Small and simple as it is, the impressive memories of the past haunt it none the less. When, for the first time, one enters a room such as this, the sanctity of which has been inviolate for more than thirty centuries, a sense of reverence, if not of fear is felt on the part of the intruder. It seems almost desecration to trouble that long peace and to break that eternal silence. Even the most insensitive person, passing this inviolate threshold, must surely feel awe and wonder distilled from the secrets and shadows of that tremendous past. The very stillness of its atmosphere, intensified by the many inanimate things that fill it, standing for centuries and centuries as pious hands had placed them, creates the sense of sacred obligation which is indescribable and which causes one to ponder before daring to enter, much less to touch anything.
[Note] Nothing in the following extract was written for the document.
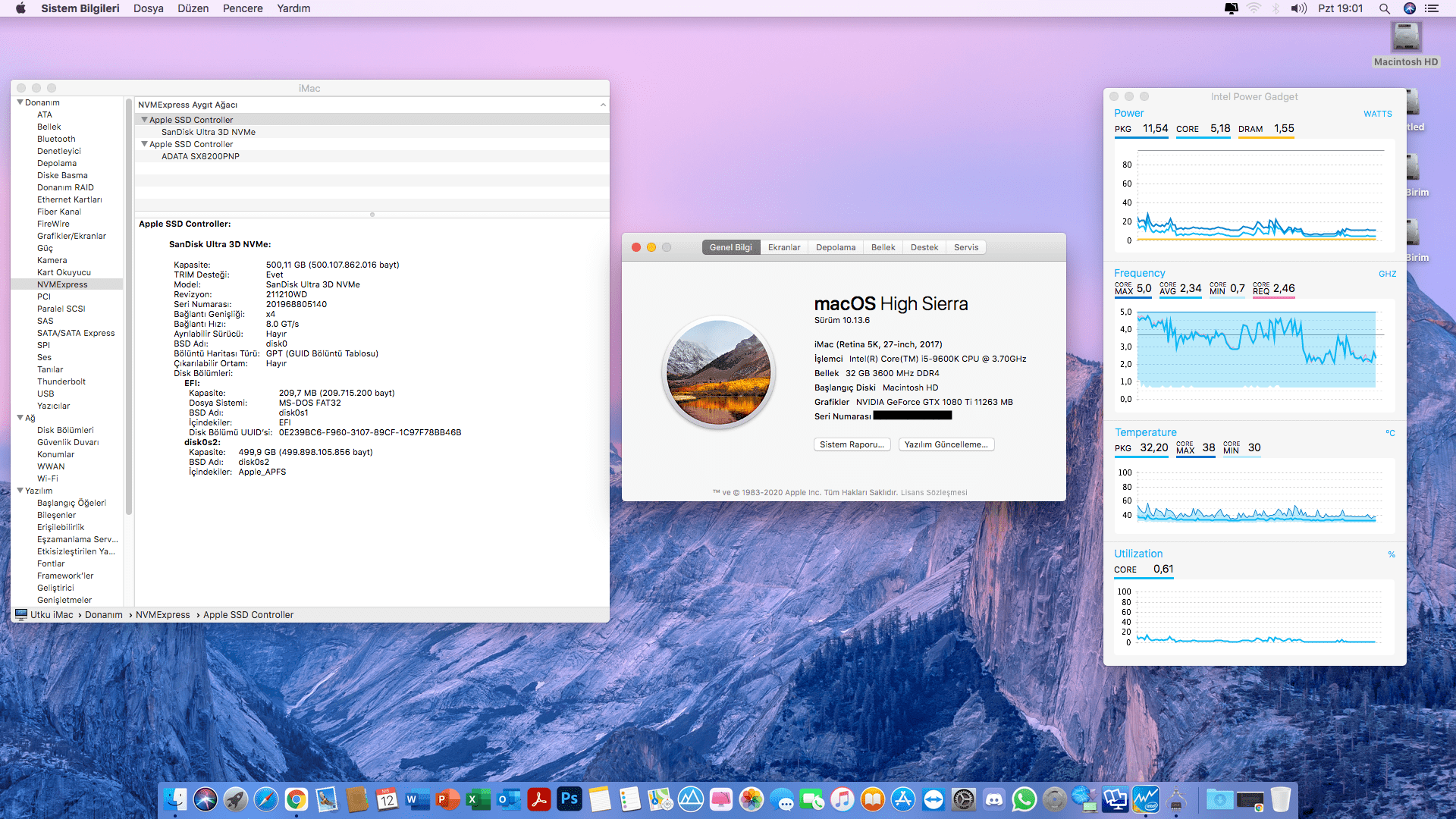The width and height of the screenshot is (1456, 819).
Task: Switch to the Depolama tab
Action: (835, 247)
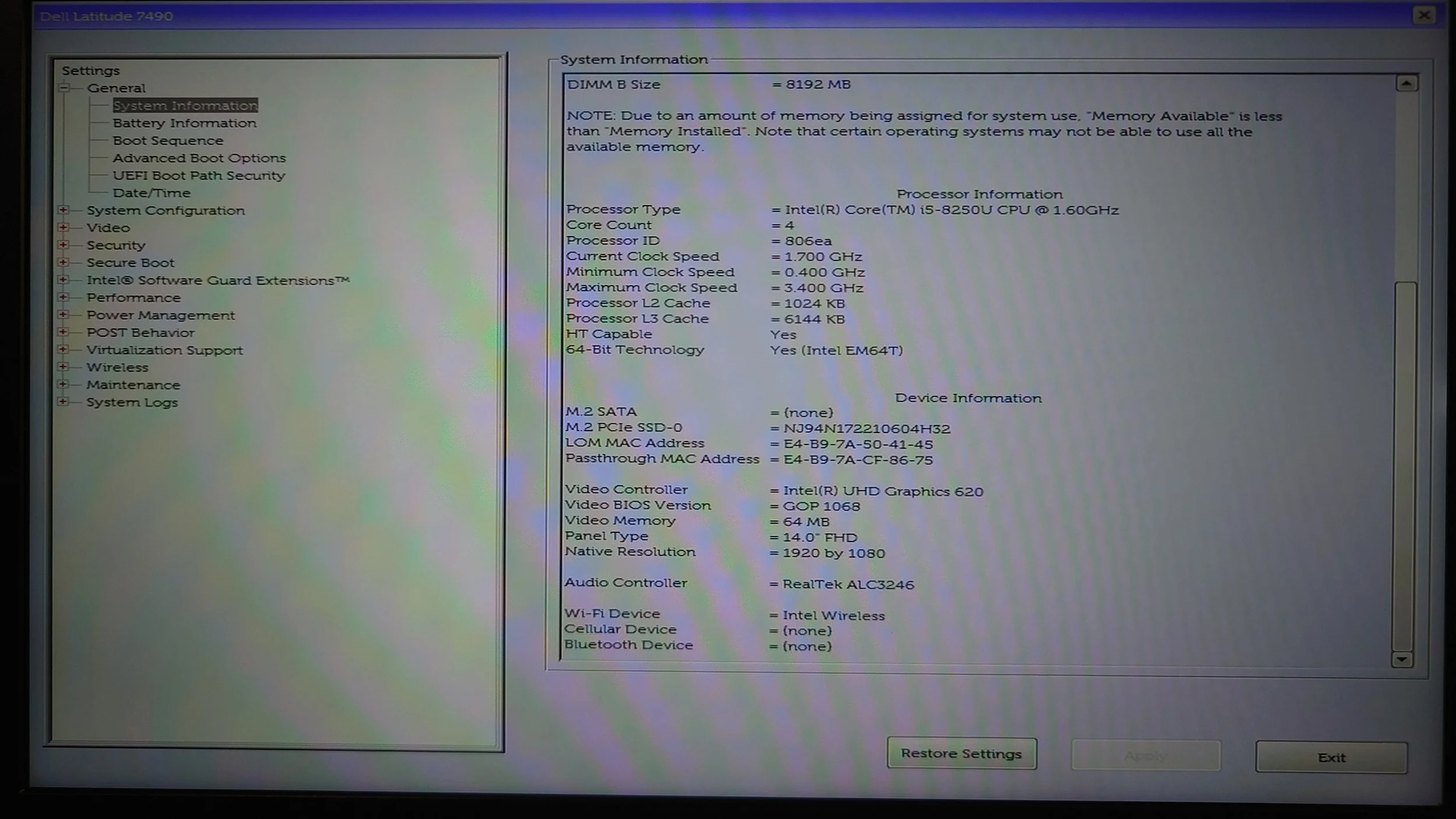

One of the appeals of archaeology has always been to touch and see things that have been concealed for centuries. Even a volunteer on an average dig can feel this sense of awe when he stops to think about the thousands of years that separate him from the last human being who ever touched the artifact that lies before him.
And herein lies one of the most valuable aspects of archaeology ... In a way, it brings us in direct contact with the past, and it serves as a reminder that the people who lived so long ago were just like you and me. They lived in this same world and had real problems. Although those problems often looked different in the details, deep down they were similar to things we face today: financial problems, health problems, interpersonal problems, etc., etc. And most importantly, they had available to them the same God that still reaches out to us today. They had to have real faith in a real God and trust Him to help them through the trials of life. So the next time you read your Bible and slip into thinking that the biblical characters were some sort of spiritual superheroes, remind yourself that they were just like you.
Quotation from Howard Carter, The Tomb of Tutankhamen (London: Cassell, 1923-; Reprint: Washington D.C.: National Geographic Adventure Classics, 2003), 199.